In This Letter:
 Life Planning Partners, Inc.Website   Carolyn's Blog: "The Quest for Simplicity"
 Carolyn McClanahan, M.D., CFP®
 Tim Utecht, CFA
 Carrie Jones, CFP®
 Krissy Di Candia
 Greetings, The year is flying and we've been busy. Thankfully we have no big news to report for the quarter. Carolyn made it through tax season and will now concentrate on estate planning updates, Carrie is continuing work on projections and insurance, and Tim is plowing along with the investments - keeping everything balanced in this crazy world. And of course, Krissy is the glue keeping us on track with the work flow.   We are planning the shred party for the fall, and will let you know the date once we have it pinned down. Keep all your shredables so we can make plenty of toilet paper!   With health care reform back in play, Carolyn has been pulled back into the discussion and is writing for Forbes and Financial Planning Magazine.  Last week, she had the honor of her first byline in the New York Times. Here is a link to the article if you are interested - https://www.nytimes.com/health-care   Have a great summer!

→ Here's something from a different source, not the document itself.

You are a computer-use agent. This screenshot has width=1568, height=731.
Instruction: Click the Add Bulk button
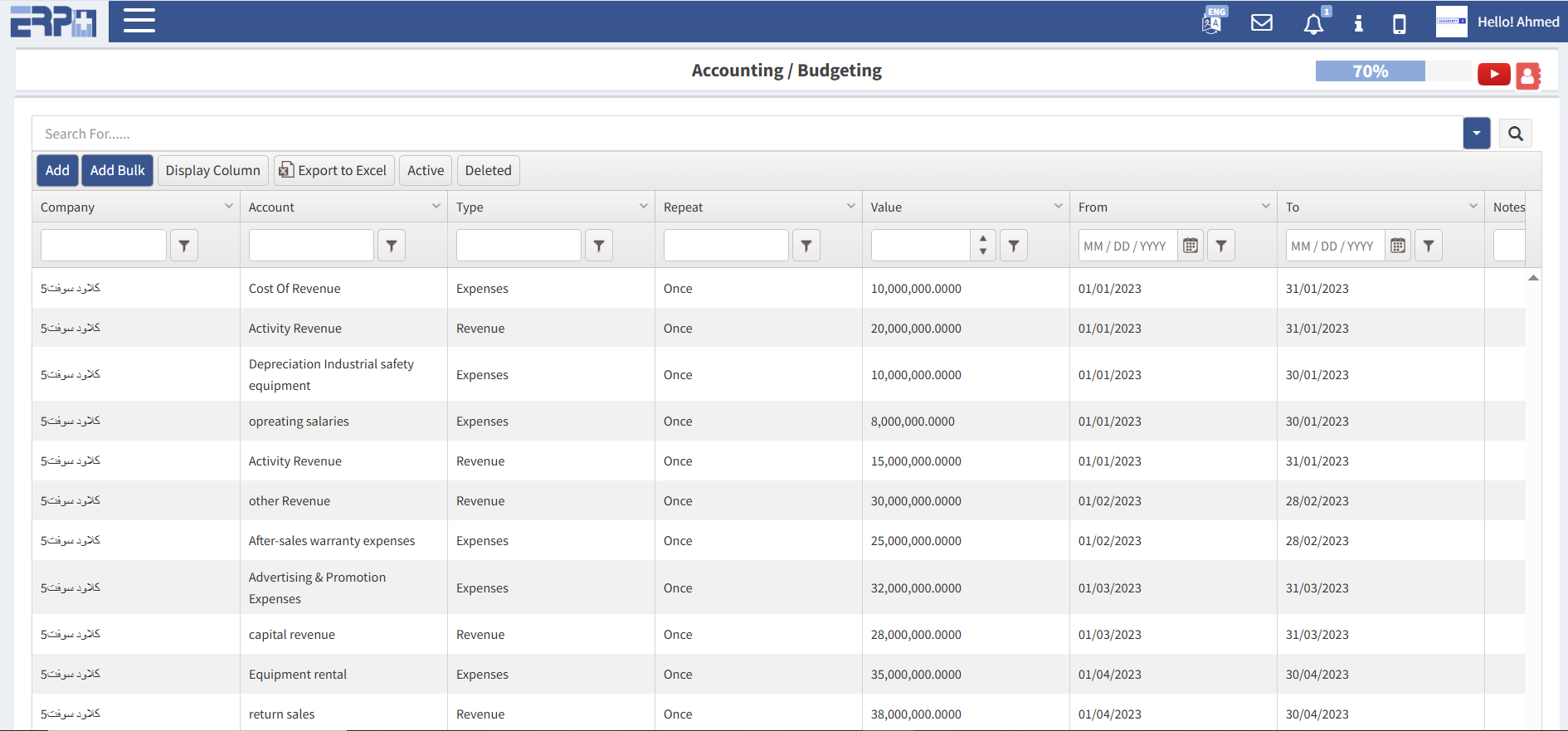point(117,170)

 What Happens to Bonds When Interest Rates Change? Interest rates and bond prices have an inverse relationship-rates and prices are like opposite ends of a seesaw - when one rises, the other must fall. It's all about math... Any bond with a fixed coupon (periodic interest payment) becomes less attractive if other similar bonds are available with higher coupons. To make a lower coupon bond comparable to higher coupon bonds, the price will need to be reduced. A simple example A ten-year bond with a \$10,000 face value and 6% coupon would pay \$600 interest annually. At the end of the ten year period (maturity), you would receive back \$10,000. If you pay \$10,000 to buy the bond and collect all payments, the yield-to-maturity (annualized return for the life of the bond) would be 6%. In comparison, buyers would not be willing to pay the same \$10,000 price for a similar bond with a 5% coupon (all else equal, 6% beats 5%). A price of around \$9,250 would be required for the buyer to earn the same 6% return. The lower price makes up for the smaller interest payments that will be collected. How does this impact you? A few things to note regarding changes in interest rates: Cash flows don't change: Interest payments and maturity value remain the same regardless of price fluctuation  Yield-to-maturity (YTM) doesn't change* after a bond is purchased: The return is based on purchase price and anticipated cash flows - interim price changes aren't part of the equation. * For the mathematically inclined, it should be noted that the YTM does assume that all interest payments can be reinvested at the same constant rate.  This may not be an accurate assumption. Rising rates have a negative impact in the short-run and a positive impact in the long-run: Bond prices adjust downward when rates rise (see the example above), but cash flows will be reinvested at higher rates.  Longer-term, higher interest payments are beneficial. A "bear market" for bonds is not the same as for stocks: Stocks periodically have "bear markets" generally defined as declines of 20% or more.  The broad U.S. bond market has never experienced a decline anywhere close to that magnitude.  For bonds, a bear market is often considered to be simply a period of negative returns, and even those circumstances are infrequent.